Scientific classification
- Kingdom: Plantae
- Clade: Tracheophytes
- Clade: Angiosperms
- Clade: Eudicots
- Clade: Rosids
- Order: Fabales
- Family: Fabaceae
- Subfamily: Faboideae
- Genus: Pterocarpus
- Species: P. erinaceus
- Binomial name: Pterocarpus erinaceus Poir.

= Pterocarpus erinaceus =

- Authority: Poir.
- Conservation status: EN

Species of legume

Pterocarpus erinaceus is an endangered tree species native to the Sahelian region of West Africa. It is listed in Appendix II of the Convention on International Trade in Endangered Species of Wild Fauna and Flora. It is used for fuel wood, for medicinal purposes, as a woodworking material, and is useful as a nitrogen-fixing plant to improve nutrient-depleted farming land. It has several common names, including kosso, barwood, African kino tree, muninga, and vène; mukwa is used for this species as well as other Pterocarpus. Groves of the tree can be found on the savannahs of West Africa, but it is becoming increasingly rare and is sometimes cultivated.
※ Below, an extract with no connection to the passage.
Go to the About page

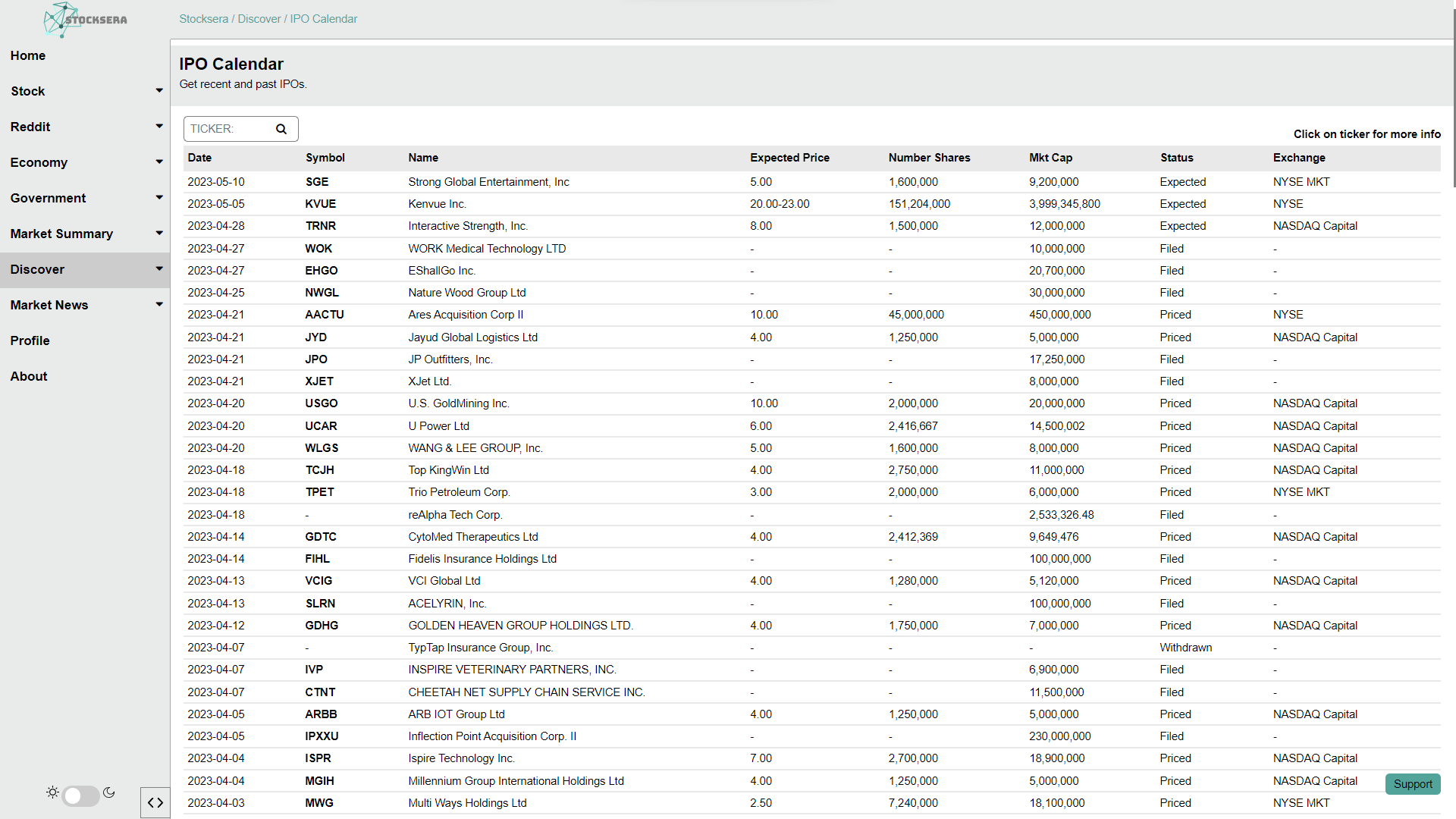point(29,376)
The tree also grows in forests of Comoé National Park in Côte d'Ivoire, a region geographically close to the Sahel but with a higher moisture regime due to its location between two large rivers. Also, the tree grows in abundance in Kurmi Local Govt. of Taraba State in Nigeria. The tree grows to about 11 meters in height on average, and bears dark, scaly bark and yellow flowers. The fruits are winged pods. P. erinaceus grows well on sunny, hot African plains with long dry seasons and frequent fires.
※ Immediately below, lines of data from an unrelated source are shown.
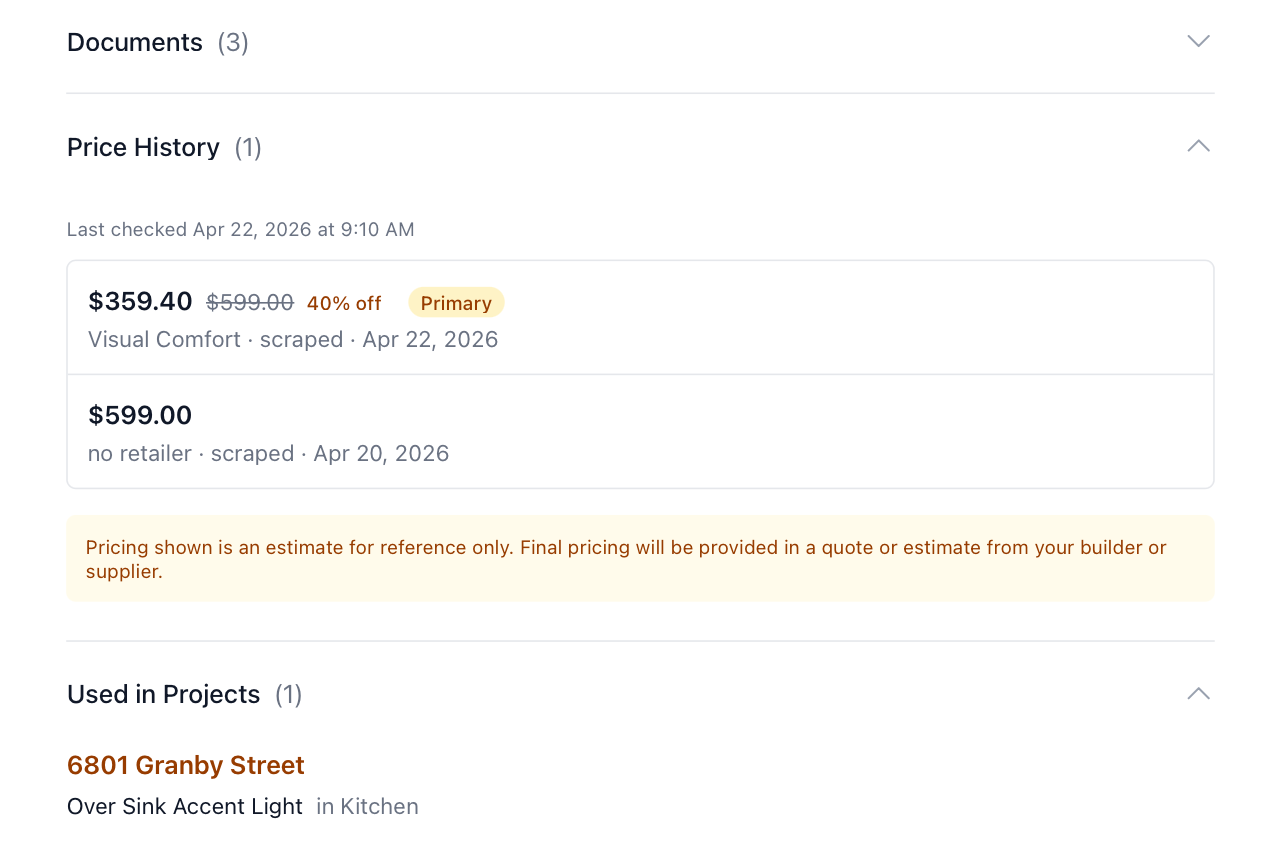Image resolution: width=1266 pixels, height=864 pixels.
Task: Collapse the Price History chevron
Action: [1198, 147]

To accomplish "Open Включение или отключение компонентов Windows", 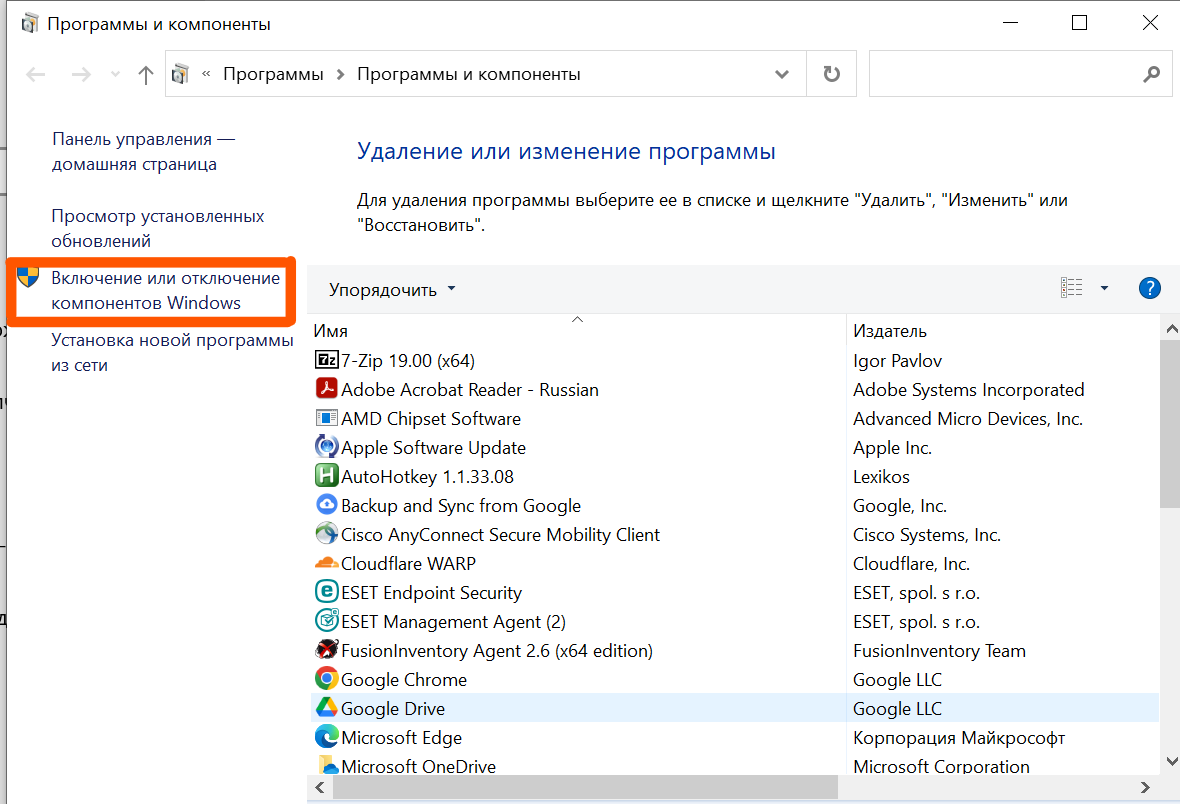I will 165,290.
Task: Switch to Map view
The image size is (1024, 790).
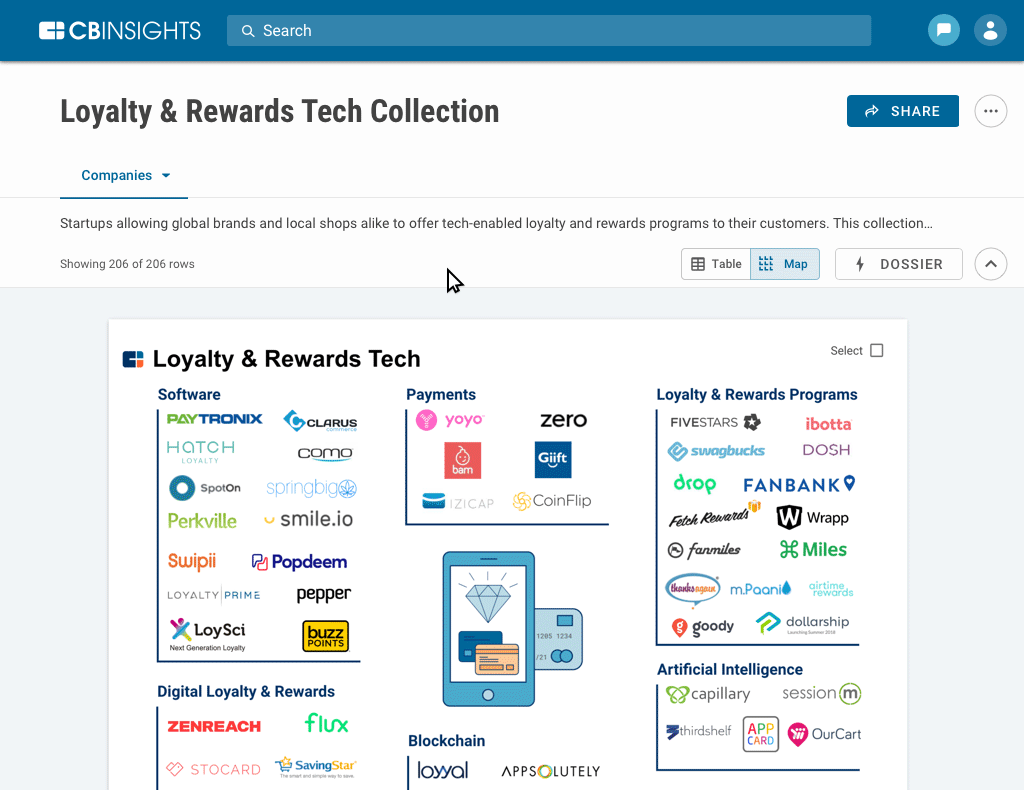Action: 785,264
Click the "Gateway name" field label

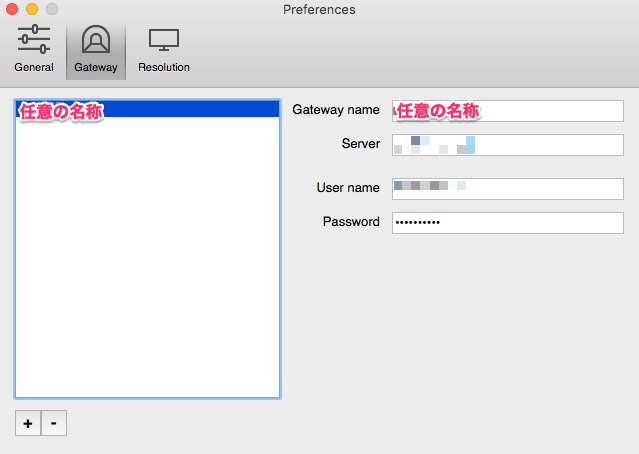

The wood, which varies from yellowish to rosy reds and rich browns, is valued for woodworking, and makes good charcoal and fuel wood. The tree exudes a red sap called kino, which is used as a dye in tanning and cloth-making. As a legume, the tree harbors rhizobia that return nitrogen to the soil, making it more fertile. Such plants are desirable on farmland. In addition, the foliage is a nutritious fodder for farm animals. Mali has an active market for P. erinaceus foliage, which is in high demand by sheep farmers for fodder. The tree has several medicinal uses, including reduction of fever and cough suppression.
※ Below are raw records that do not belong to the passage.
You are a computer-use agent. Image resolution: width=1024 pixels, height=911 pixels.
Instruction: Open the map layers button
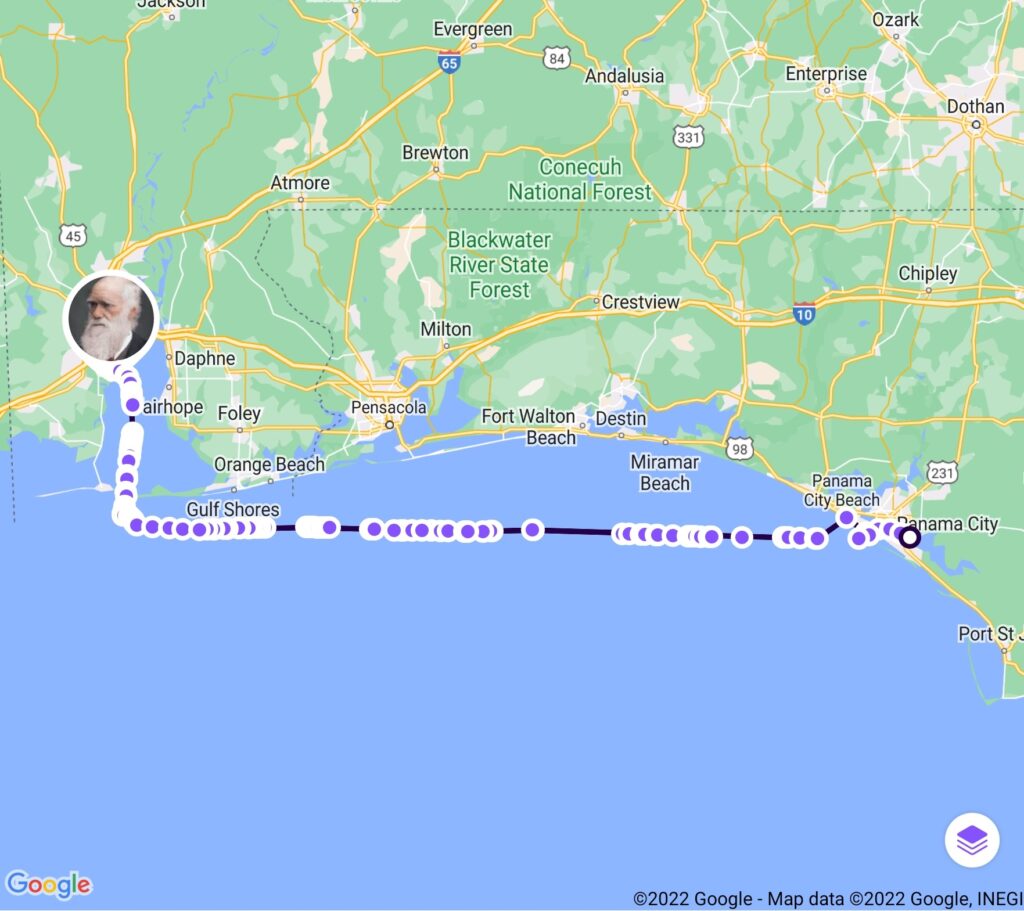tap(972, 840)
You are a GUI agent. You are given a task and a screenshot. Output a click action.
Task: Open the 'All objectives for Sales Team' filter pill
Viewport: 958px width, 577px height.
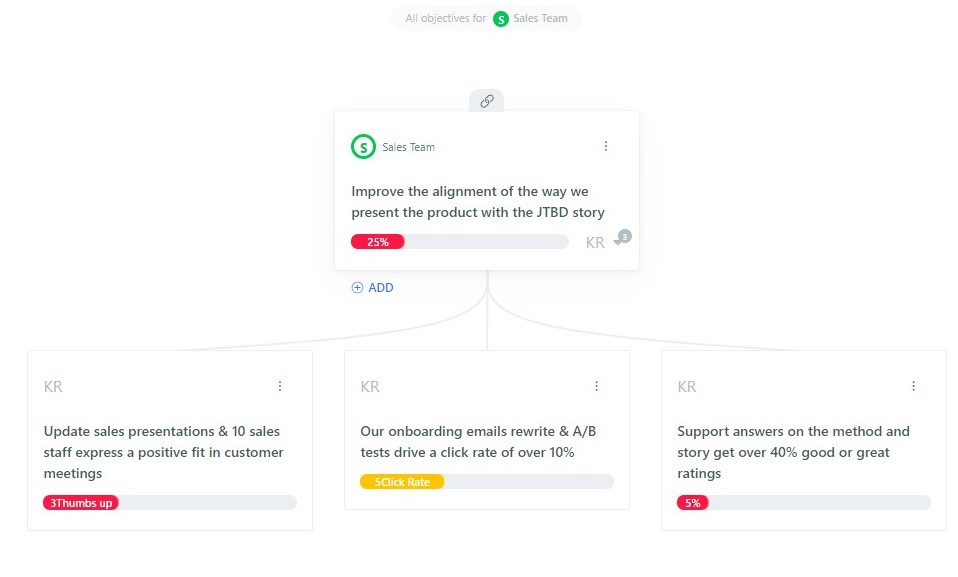coord(486,18)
Pterocarpus erinaceus is one of the traditional djembe woods. It is also the only wood used to make the keys and part of the frame of the balafon and is the most common wood used to make the neck of the kora.

Pterocarpus erinaceus was brought to Europe in the 19th century by the Scottish explorer Mungo Park. Currently, it is a threatened due to overexploitation, environmental degradation, and climatic changes. However, the tree is somewhat prolific and easy to cultivate, so reforestation efforts have shown some success.

Other names for the tree include bani in Fulfulde, tolo in Djerma, wén in Wolof and ban in Serer.